I don’t believe I wrote a race report for the Charleston Half-Marathon last year, but it was two weeks prior to my breakthrough marathon in Miami and had given me a great deal of confidence. I had “accidentally” set a half-marathon PR by 7 seconds in a time of 1:22:33 after a closing 5k of 18:55.
Going into this year’s race I had a similar goal of just running a steady tempo around what I hope to run in Boston 13 weeks from now. The night before the race I pulled up last year’s splits and thought how I might be able to squeak out another PR by a few seconds if I just aimed to run every mile somewhere around 6:15.
For the second year in a row, starting with the goal of running relaxed and steady produced my best half-marathon effort, but this time it wasn’t even close. At the start I took off and quickly found that I was a couple of yards in front… woops! I glanced at my watch and realized I was running 5:20 pace for the first quarter mile, so I focused on relaxing my shoulders, and slowly let everyone get back to me. I had planned on a first mile around 6:10 knowing there was little chance I would go slower than that, but my 5:53 opener wouldn’t even hold up as my fastest mile of the day!
After we made the turn at the Battery at the southern-most point of the course a group of 11 runners were beginning to separate themselves from me. I wasn’t worried, however, because my focus was still on running an easy 1:22, and they were cruising along at 5:50 pace. My second mile was a steady 6:03 and allowed a small group of 3 to join up with me. From there it was a long 8 mile stretch almost entirely into a strong headwind. Without saying a word we began taking turns in the front and allowed the others to draft behind us. After a 6:04 third mile that seemed to go by in the blink of an eye we ratcheted up the pace to 5:59 for the 4th and dropped the weakest member of our clan.

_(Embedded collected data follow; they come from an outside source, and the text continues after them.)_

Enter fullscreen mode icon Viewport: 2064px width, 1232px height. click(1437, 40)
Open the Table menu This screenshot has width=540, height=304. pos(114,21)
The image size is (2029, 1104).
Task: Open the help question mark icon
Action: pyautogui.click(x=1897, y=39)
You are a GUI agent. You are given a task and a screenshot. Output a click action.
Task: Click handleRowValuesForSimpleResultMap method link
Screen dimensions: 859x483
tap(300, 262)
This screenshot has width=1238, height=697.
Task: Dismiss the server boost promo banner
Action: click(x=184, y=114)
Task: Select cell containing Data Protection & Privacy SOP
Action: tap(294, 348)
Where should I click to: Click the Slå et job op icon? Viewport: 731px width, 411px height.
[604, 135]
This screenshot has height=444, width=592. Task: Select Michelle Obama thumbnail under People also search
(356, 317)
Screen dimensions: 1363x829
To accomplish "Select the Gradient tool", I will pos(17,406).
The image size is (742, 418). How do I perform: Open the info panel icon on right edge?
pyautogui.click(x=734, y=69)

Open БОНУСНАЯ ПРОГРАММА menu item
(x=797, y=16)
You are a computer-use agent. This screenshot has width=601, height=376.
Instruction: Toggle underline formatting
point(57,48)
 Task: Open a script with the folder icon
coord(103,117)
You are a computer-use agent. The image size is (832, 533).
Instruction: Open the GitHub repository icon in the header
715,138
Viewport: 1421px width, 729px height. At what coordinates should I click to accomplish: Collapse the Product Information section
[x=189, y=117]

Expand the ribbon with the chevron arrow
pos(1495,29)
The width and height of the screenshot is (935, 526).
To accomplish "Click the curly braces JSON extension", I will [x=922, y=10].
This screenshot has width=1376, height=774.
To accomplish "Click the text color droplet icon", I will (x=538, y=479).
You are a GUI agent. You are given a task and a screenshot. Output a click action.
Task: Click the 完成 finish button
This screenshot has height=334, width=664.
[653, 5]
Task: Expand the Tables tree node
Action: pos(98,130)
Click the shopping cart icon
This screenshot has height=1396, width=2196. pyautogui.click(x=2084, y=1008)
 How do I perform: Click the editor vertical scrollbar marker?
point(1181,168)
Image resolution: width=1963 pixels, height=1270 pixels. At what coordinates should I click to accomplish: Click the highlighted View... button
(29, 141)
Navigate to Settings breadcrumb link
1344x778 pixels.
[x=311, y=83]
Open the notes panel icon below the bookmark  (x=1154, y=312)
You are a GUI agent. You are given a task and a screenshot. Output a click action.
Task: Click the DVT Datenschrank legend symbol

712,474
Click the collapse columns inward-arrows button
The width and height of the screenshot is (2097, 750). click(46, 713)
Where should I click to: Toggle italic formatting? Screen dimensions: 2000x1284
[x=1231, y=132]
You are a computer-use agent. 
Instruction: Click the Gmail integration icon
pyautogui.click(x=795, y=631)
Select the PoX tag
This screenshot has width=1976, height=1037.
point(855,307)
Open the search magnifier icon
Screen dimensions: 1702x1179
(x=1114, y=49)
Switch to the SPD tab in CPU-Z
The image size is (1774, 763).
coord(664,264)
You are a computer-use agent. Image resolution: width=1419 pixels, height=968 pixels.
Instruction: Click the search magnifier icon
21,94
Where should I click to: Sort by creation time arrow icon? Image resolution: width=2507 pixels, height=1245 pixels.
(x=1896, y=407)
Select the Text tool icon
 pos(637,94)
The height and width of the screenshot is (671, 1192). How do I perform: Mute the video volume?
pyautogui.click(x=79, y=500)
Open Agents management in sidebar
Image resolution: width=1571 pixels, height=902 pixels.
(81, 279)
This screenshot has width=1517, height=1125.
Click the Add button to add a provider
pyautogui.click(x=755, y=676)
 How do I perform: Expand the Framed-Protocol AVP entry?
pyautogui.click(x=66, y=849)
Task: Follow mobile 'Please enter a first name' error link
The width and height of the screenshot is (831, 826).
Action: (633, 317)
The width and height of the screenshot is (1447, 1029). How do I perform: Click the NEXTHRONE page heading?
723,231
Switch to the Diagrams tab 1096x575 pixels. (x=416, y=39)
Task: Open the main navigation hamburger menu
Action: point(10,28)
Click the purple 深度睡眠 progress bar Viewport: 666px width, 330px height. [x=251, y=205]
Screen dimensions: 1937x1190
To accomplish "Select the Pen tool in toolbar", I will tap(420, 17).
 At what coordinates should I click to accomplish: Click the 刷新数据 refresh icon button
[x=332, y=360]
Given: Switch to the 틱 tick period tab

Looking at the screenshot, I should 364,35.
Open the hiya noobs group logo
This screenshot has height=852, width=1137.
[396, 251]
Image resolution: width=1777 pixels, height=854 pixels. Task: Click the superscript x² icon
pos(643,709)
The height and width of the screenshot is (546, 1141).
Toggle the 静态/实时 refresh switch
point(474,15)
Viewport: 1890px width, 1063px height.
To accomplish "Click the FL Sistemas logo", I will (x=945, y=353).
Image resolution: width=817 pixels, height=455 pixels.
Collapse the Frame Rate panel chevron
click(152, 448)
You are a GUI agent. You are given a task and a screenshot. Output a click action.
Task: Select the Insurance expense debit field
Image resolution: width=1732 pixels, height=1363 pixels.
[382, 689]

This left us with three, two of us were 6’2”, while the third was probably about 5’8” and was running the full marathon instead of the half. Again, without speaking, it became clear we weren’t going to make him take the wind for us. For the 5th mile we threw down what would be my fastest of the race at 5:52 (29:52 after 5), and kept on the sub-6 pace with another 5:59 6th mile. That brought me through 10k in the second fastest time I’ve ever run, only behind my 36:02 PR from last March.
By mile 8 our little group began to separate and the marathoner took off ahead (to later take a pit-stop and rejoin us briefly). We had passed 2 of the front group by this point and I hit 10 miles in a stellar 1:00:12. If I ran anything close to the last 5k I had the year before I’d be well under 1:20! Unfortunately that had been after 10 weeks of marathon prep and off an easier pace, not just TWO weeks of training off a 6:01 pace through 10 miles!
I struggled a little bit over the last 3 miles but kept it together to close with 6:19, 6:20, and 6:12 before the extra part that I covered in 1:06. In theory that extra part should be .1 but my Garmin had it at .2 miles (.16 last year).
Congratulations, Nick, on a race well executed. I'm sure this means you're on track to meet your goals this spring. Keep listening to your body (and watching the numbers)!